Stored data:
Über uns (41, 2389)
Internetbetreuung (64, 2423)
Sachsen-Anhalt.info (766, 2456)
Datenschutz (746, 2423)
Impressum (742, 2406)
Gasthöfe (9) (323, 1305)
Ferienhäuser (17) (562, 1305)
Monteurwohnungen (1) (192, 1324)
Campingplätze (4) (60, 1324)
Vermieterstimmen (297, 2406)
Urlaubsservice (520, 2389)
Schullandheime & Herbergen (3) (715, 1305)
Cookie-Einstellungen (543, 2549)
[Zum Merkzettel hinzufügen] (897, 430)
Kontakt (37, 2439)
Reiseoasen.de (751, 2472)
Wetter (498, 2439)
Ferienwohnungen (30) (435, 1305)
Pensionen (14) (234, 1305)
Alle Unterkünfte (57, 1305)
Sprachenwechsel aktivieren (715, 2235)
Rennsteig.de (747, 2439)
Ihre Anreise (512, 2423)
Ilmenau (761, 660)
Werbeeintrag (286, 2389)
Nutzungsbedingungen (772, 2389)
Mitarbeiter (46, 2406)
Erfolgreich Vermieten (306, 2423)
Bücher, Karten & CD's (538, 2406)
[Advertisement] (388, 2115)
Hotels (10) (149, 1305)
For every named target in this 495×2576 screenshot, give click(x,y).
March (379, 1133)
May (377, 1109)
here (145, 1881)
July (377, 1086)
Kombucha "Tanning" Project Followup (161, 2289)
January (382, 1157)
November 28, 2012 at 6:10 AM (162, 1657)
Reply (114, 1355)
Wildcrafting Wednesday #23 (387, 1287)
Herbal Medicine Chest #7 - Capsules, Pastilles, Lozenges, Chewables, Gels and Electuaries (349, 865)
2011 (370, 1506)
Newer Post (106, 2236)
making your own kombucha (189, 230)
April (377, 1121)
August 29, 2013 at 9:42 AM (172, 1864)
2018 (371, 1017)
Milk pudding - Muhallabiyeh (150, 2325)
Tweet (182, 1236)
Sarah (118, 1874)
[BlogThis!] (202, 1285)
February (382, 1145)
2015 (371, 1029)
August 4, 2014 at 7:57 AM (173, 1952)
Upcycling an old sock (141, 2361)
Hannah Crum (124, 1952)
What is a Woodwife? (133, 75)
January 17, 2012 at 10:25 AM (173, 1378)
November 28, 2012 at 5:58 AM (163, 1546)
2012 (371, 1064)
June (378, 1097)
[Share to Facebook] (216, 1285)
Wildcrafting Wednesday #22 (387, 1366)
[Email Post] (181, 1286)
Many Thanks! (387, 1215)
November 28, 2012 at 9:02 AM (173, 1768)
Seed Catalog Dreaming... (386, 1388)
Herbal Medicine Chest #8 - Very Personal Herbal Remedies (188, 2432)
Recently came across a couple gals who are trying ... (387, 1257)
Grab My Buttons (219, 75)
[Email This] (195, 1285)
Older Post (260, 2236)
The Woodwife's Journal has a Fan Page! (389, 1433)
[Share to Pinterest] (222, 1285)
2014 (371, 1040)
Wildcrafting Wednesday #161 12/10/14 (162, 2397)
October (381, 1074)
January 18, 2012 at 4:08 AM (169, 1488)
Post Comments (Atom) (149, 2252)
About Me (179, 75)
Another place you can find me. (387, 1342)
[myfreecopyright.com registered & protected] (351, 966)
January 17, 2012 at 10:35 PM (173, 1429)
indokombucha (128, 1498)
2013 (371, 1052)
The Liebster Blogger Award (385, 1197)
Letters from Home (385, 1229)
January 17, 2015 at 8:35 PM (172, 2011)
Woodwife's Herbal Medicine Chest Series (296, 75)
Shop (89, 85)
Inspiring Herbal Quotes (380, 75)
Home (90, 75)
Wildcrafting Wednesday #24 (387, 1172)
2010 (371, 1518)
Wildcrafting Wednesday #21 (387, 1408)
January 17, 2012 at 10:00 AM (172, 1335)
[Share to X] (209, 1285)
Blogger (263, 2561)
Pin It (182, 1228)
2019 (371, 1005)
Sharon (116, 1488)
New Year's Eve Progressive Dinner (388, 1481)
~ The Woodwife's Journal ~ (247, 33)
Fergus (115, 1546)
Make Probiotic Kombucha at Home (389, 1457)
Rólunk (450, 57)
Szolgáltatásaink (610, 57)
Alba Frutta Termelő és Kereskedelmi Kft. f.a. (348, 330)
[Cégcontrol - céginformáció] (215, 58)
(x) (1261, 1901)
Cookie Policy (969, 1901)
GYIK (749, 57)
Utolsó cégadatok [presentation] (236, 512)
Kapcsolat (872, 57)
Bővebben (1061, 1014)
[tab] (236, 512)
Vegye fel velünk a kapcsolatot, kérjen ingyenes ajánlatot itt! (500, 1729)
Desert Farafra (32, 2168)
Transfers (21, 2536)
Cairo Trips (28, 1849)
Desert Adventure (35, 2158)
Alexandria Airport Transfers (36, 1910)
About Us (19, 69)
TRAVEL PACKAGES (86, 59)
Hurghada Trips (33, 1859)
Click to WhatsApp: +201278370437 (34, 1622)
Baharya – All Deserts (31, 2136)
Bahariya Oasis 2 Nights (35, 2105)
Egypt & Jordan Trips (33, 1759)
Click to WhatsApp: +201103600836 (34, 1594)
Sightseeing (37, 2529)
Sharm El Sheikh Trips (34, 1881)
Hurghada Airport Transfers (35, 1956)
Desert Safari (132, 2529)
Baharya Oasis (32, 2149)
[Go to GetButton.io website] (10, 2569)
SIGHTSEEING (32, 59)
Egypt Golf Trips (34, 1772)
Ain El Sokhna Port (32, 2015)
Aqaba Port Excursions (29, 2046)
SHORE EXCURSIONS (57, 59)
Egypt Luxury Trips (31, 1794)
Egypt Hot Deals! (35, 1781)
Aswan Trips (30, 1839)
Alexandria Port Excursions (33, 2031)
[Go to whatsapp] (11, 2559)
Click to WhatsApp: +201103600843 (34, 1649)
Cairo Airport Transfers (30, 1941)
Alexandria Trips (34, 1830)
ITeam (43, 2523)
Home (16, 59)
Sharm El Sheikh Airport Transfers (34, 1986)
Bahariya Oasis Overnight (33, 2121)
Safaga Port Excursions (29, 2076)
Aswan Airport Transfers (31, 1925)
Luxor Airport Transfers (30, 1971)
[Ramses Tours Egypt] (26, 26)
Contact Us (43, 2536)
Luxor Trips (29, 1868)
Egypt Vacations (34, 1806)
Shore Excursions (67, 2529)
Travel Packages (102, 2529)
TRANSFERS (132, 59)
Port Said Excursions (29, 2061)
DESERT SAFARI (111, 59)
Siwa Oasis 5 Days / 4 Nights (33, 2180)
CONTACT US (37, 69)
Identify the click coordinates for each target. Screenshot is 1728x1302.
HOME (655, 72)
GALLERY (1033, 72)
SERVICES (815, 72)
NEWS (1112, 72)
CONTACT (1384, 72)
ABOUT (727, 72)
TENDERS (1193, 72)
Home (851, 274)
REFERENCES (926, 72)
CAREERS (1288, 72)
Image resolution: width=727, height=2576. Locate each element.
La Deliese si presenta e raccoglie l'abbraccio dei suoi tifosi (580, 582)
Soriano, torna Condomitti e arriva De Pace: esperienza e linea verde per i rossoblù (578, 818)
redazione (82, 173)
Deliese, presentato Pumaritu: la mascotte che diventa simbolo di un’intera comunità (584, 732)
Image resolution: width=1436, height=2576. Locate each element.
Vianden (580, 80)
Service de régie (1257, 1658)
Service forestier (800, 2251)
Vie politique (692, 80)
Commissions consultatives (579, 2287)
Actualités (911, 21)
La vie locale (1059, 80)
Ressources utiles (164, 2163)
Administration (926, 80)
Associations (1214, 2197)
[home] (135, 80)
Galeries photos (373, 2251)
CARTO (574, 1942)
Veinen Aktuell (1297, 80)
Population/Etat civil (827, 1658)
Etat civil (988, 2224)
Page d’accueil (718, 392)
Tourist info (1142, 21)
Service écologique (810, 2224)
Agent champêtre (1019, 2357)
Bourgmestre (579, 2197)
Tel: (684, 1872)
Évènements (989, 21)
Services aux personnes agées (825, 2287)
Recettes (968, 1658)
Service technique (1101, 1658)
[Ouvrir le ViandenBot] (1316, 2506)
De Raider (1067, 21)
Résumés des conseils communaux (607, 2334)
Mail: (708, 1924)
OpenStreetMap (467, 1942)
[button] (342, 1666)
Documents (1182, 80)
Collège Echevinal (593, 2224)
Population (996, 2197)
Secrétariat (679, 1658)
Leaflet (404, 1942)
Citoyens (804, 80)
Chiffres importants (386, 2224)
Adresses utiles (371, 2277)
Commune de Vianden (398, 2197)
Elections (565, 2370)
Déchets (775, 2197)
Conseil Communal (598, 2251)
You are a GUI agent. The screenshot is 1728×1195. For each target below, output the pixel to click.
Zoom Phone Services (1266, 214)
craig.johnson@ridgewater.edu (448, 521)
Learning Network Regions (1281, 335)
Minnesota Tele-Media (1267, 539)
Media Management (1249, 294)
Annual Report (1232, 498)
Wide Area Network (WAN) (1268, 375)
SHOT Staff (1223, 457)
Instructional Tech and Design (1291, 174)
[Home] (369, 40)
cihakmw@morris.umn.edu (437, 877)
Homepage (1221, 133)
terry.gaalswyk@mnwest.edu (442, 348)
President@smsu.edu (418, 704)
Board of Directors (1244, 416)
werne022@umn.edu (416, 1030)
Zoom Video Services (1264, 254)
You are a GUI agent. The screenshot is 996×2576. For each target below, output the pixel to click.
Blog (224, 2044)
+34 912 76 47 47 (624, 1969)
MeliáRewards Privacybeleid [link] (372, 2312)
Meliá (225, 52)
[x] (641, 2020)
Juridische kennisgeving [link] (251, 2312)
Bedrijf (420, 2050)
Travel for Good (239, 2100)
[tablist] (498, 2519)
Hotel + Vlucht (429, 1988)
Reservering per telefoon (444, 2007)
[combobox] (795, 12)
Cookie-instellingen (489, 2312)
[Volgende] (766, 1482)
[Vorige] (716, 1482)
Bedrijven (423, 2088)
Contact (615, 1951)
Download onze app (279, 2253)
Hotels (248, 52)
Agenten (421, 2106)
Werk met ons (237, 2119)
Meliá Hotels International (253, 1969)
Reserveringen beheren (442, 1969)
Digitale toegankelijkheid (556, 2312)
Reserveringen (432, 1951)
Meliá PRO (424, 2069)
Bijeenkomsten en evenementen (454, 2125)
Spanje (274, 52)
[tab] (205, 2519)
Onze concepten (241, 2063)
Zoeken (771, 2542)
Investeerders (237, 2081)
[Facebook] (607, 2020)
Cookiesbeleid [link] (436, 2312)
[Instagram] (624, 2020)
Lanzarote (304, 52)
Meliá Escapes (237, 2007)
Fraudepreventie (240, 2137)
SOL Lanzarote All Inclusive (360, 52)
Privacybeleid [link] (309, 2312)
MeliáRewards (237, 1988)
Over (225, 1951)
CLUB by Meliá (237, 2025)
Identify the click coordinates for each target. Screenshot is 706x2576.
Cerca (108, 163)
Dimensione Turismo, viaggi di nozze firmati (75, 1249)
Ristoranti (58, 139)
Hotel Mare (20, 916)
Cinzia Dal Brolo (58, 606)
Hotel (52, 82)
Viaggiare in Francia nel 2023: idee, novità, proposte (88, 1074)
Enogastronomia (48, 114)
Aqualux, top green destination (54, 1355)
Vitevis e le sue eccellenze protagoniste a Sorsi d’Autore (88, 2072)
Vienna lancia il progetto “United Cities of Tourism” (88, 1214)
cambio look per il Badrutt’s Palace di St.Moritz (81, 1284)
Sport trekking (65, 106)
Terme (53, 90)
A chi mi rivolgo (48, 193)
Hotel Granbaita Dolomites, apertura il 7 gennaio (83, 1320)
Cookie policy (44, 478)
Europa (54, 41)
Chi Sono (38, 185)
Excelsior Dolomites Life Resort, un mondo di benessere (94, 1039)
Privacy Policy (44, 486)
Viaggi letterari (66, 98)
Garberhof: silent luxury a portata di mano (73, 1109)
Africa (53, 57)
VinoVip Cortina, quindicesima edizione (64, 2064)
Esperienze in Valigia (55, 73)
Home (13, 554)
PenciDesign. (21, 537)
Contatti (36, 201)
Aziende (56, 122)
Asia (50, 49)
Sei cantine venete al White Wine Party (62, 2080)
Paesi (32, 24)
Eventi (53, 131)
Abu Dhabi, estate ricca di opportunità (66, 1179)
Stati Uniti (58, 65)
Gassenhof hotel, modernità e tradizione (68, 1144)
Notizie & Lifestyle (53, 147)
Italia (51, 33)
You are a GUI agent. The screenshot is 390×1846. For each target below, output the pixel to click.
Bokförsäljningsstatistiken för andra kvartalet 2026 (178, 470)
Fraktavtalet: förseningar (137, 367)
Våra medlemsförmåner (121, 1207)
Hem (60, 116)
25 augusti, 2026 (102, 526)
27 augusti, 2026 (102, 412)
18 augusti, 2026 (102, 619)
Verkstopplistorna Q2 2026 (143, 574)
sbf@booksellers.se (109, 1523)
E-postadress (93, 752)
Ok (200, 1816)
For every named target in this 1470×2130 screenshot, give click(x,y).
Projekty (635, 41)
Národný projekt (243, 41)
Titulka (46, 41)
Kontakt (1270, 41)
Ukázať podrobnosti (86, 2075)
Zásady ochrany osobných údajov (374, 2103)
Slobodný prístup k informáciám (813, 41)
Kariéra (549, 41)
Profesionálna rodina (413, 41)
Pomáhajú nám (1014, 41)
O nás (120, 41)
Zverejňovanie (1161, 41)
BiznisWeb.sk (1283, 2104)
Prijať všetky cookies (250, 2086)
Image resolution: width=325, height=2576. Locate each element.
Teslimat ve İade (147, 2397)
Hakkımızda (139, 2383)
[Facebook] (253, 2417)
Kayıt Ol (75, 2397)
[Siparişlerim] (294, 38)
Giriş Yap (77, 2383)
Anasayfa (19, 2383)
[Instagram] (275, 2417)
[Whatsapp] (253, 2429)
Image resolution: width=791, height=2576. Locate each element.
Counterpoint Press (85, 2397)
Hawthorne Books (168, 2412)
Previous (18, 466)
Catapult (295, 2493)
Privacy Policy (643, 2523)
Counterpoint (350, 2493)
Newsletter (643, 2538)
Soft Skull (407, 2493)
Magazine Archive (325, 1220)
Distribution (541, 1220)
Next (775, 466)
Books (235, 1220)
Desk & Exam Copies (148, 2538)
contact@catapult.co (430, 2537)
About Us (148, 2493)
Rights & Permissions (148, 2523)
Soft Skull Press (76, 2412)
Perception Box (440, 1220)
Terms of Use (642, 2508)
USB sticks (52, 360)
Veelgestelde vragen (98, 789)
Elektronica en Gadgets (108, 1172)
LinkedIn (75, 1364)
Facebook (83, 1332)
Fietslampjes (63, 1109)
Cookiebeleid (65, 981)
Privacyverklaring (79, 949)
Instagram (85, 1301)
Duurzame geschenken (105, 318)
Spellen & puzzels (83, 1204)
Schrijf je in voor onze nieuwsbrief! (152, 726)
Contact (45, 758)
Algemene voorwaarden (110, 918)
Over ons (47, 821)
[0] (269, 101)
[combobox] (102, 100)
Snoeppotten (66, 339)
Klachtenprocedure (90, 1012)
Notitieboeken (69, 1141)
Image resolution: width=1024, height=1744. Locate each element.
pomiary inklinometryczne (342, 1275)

**TASK DETAILS**
A single number is expected: how many lines of the data hold the string "Airport".

**OUTPUT**
6